Haber özetle şöyle: “Memur-Sen’e bağlı Diyanet-Sen, 6 bin 406 din görevlisine, Diyanet İşleri Başkanlığı’nın statüsü ile ilgili görüşlerini sordu. Ankete katılan Diyanet çalışanlarının yüzde 48,2’si kurumun özerk olması gerektiğini belirtti. Yüzde 1,7’si ise Başkanlığın görevlerinin cemaatlere devredilmesi gerektiğini ifade etti.
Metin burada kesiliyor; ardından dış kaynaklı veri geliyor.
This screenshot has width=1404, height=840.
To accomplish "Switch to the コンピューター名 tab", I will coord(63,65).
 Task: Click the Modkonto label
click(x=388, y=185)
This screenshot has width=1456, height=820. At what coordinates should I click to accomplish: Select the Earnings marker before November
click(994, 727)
Rapor, 17 Ocak’ta Diyanet İşleri Başkanı Ali Erbaş’a sunuldu. 

“Yüzde 64,1’inin imam-hatip, müezzin veya kayyım, yüzde 21,8’inin Kur’an kursu öğreticisi, yüzde 5,8’inin müdür-şef, yüzde 3,7’sinin vaiz, yüzde 2,9’unun da yardımcı hizmetlerde çalışan personelin katıldığı araştırmada; Diyanet çalışanlarının yüzde 48,2’si Diyanet özerk olması gerektiğini savundu. Diyanet’in özerkliğini savunanların 6-10 yıl arası çalışma süresi olanların diğer çalışma süresine sahip olanlara göre çok daha yüksek oranda olduğu da ifade edildi.
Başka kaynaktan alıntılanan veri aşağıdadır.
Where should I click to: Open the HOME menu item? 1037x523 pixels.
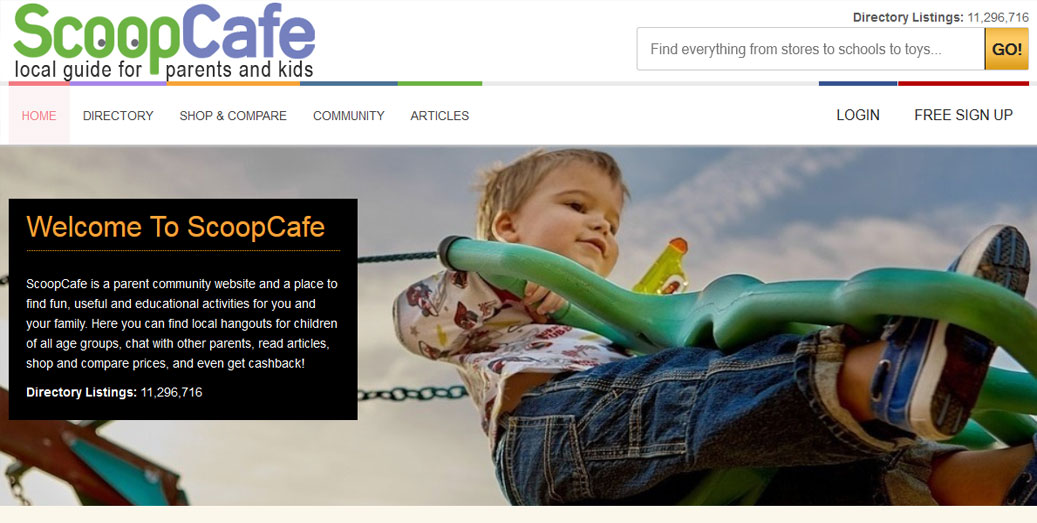click(39, 116)
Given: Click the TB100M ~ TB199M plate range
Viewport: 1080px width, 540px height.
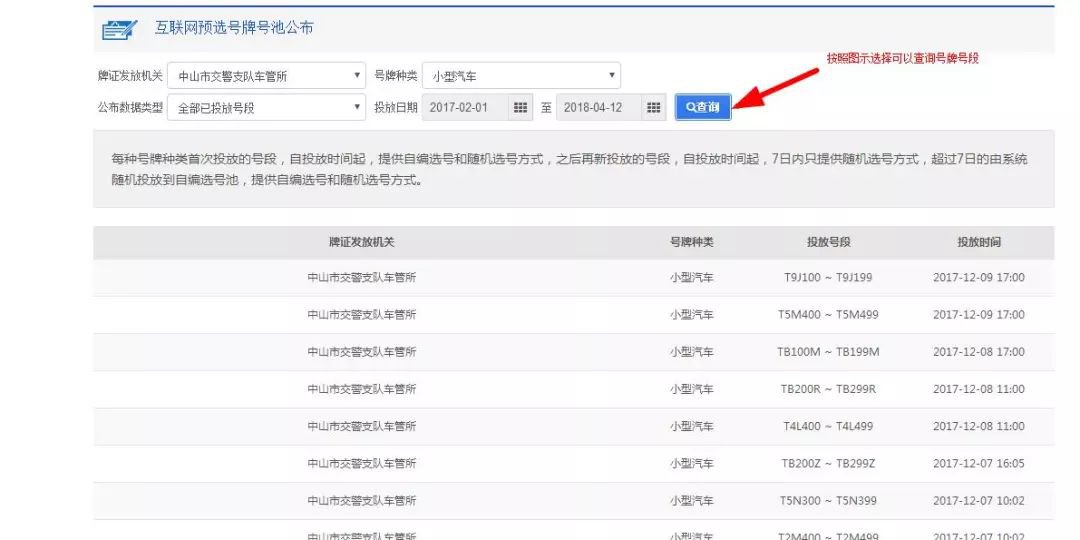Looking at the screenshot, I should pyautogui.click(x=828, y=351).
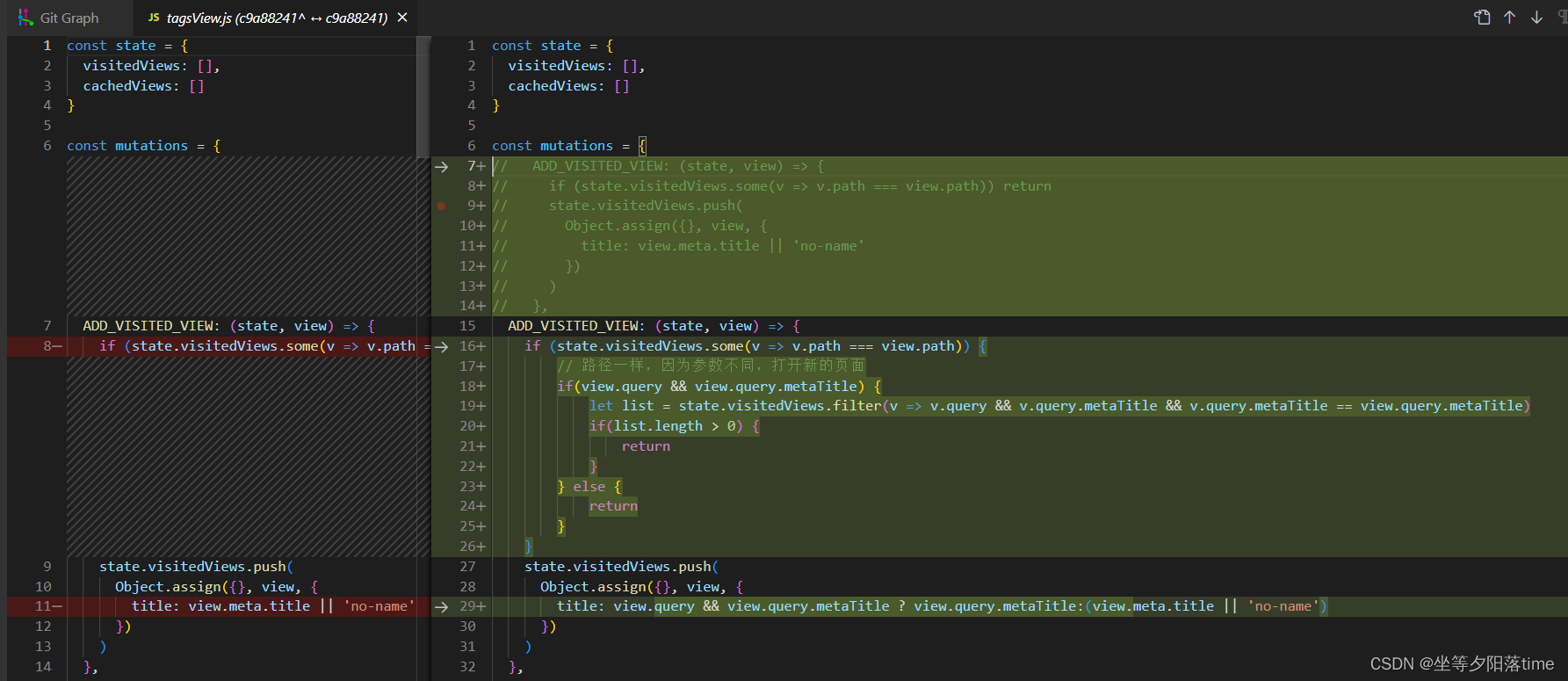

“Bu sonuç raporda şöyle değerlendirildi: “Kamuoyunda Diyanet’e yönelik, devletin diğer kurumlarından, hükümet ve siyasetten gelen müdahalelerin olduğuna yönelik yaygın bir kanaatin olduğu bilinmektedir. Bu çerçevede Diyanet’in özerk olmasına yönelik öneriler kamuoyunda tartışılmaktadır. Buradaki özerk olmaktan en ortak anlaşılan mevcut haliyle herhangi bir bakanlığın üst düzey merkez ve taşta teşkilatına yapılan atama ve işleri yürütme biçiminden farklı olması anlaşılmaktadır. (...) ‘Diyanet İşleri Başkanı olarak, ilgili paydaşlar ve Başkanlığın taşra ve merkez teşkilatı temsilcileri tarafından belirlenen 3 adaydan birisi Cumhurbaşkanı tarafından atanmalıdır’ cümlesine yüzde 47,6 oranında katıldığını ifade etmektedir.” (Anka, 8 Şubat 2024)
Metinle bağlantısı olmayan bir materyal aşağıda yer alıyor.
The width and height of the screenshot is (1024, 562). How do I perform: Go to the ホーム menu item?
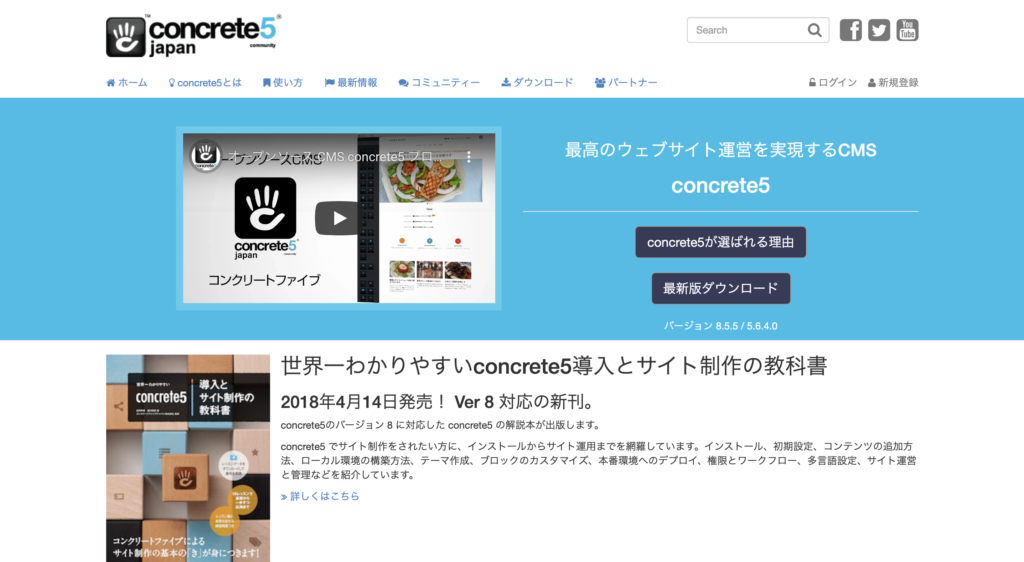(127, 83)

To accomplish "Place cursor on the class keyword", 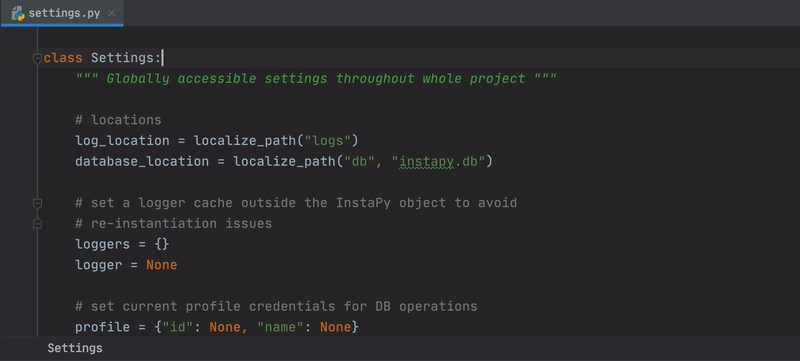I will point(63,58).
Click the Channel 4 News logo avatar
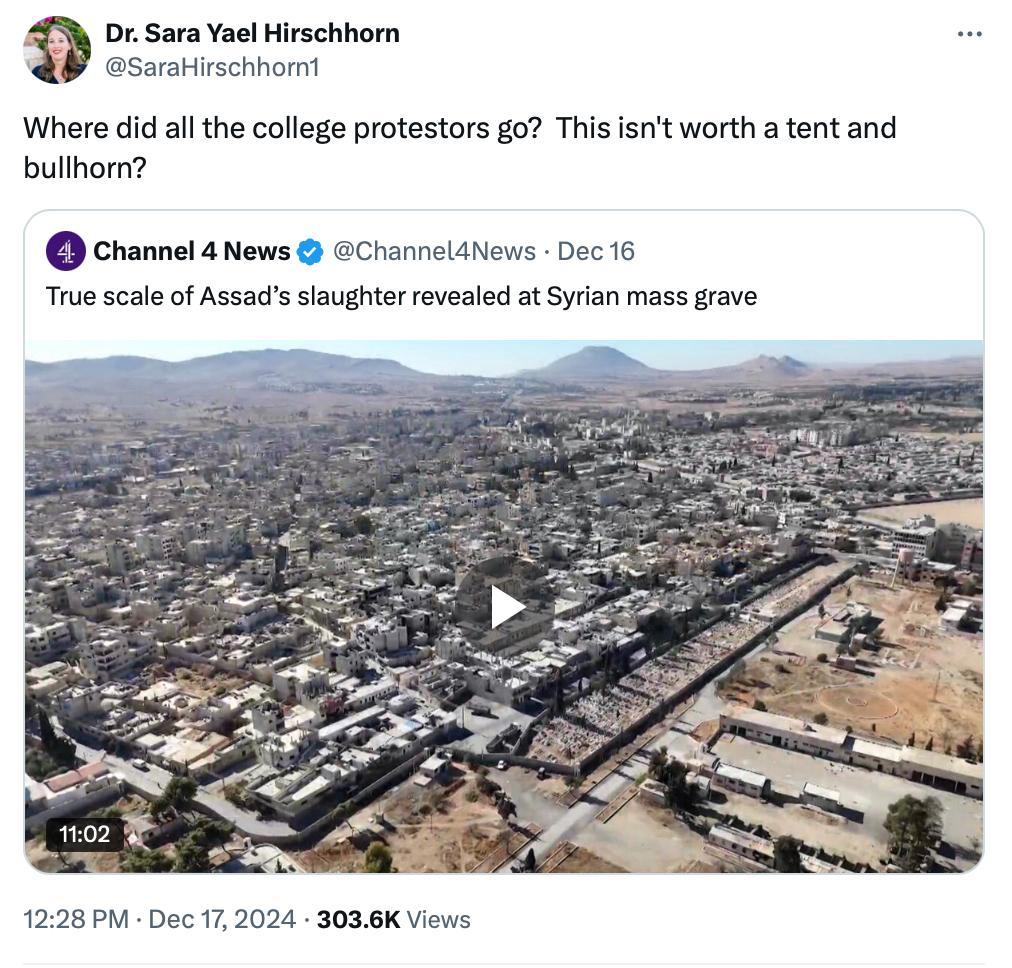This screenshot has height=968, width=1012. 66,251
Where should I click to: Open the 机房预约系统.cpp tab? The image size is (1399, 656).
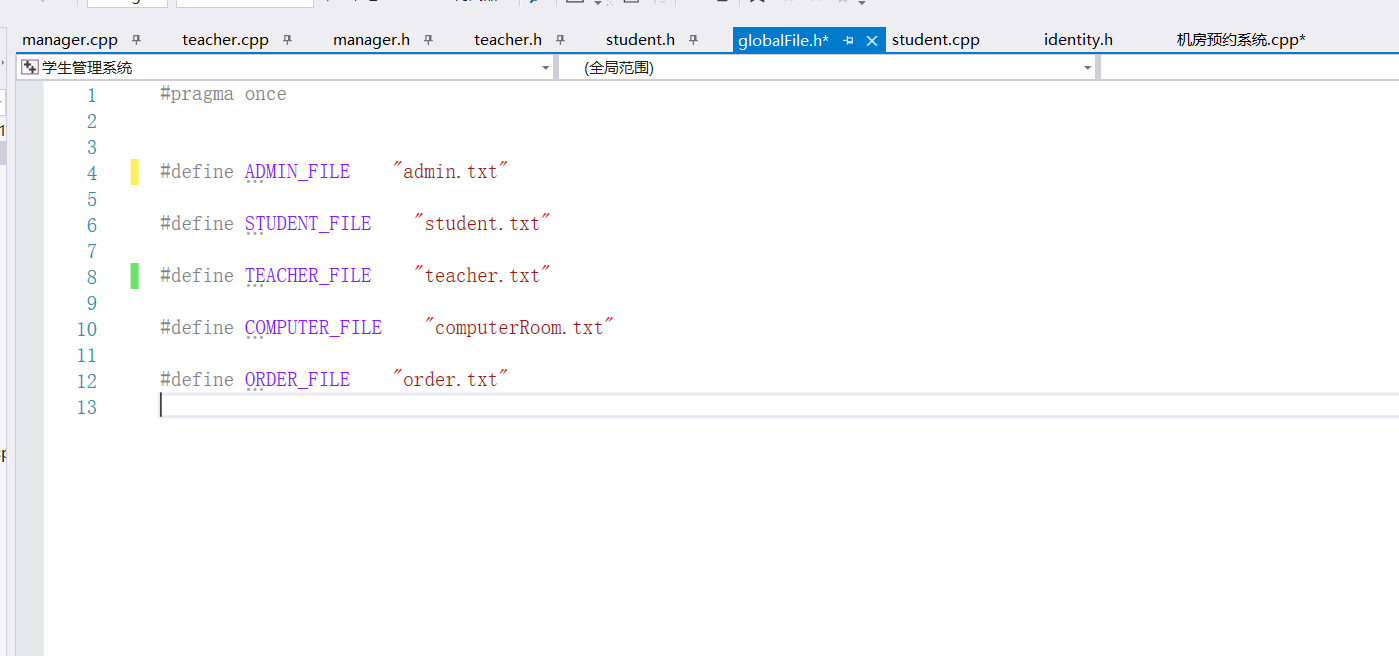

Aynı araştırma ile ilgili olarak başka kaynaklarda da şu bilgiler yer aldı: 

“Diyanet çalışanları içinde, “Diyanet’te torpil, iltimas ve kayırmacılık yoktur” diyebilenlerin oranının ise yalnızca yüzde 7 olduğu bildirildi. Diyanet’te torpil olmadığı yönündeki söylem karşısında kararsız kalanların oranı ise yüzde 13. Ankete katılan Diyanet çalışanlarının 35’inin, “Seçme hakkım olsa başka devlet memurluğuna geçmek isterim” görüşü de dikkati çekti.

“Diyanet çalışanlarının yüzde 85’i Türkiye’de dini duyarlılıkların beş yıl öncesine oranla azaldığını belirtirken raporda öne çıkan diğer bazı bulgular ise şöyle sıralandı: Diyanet’in son beş yıldaki işleyişi geçmişe göre kötüye gidiyor diyenlerin oranı 37,4. Adalet konusunda memnuniyetsizliğini dile getirenlerin oranı yüzde 38,4. Eğitim hizmetlerinden memnun olmayanlar yüzde 18.” (gazeteduvar.com.tr, 8 Şubat 2024)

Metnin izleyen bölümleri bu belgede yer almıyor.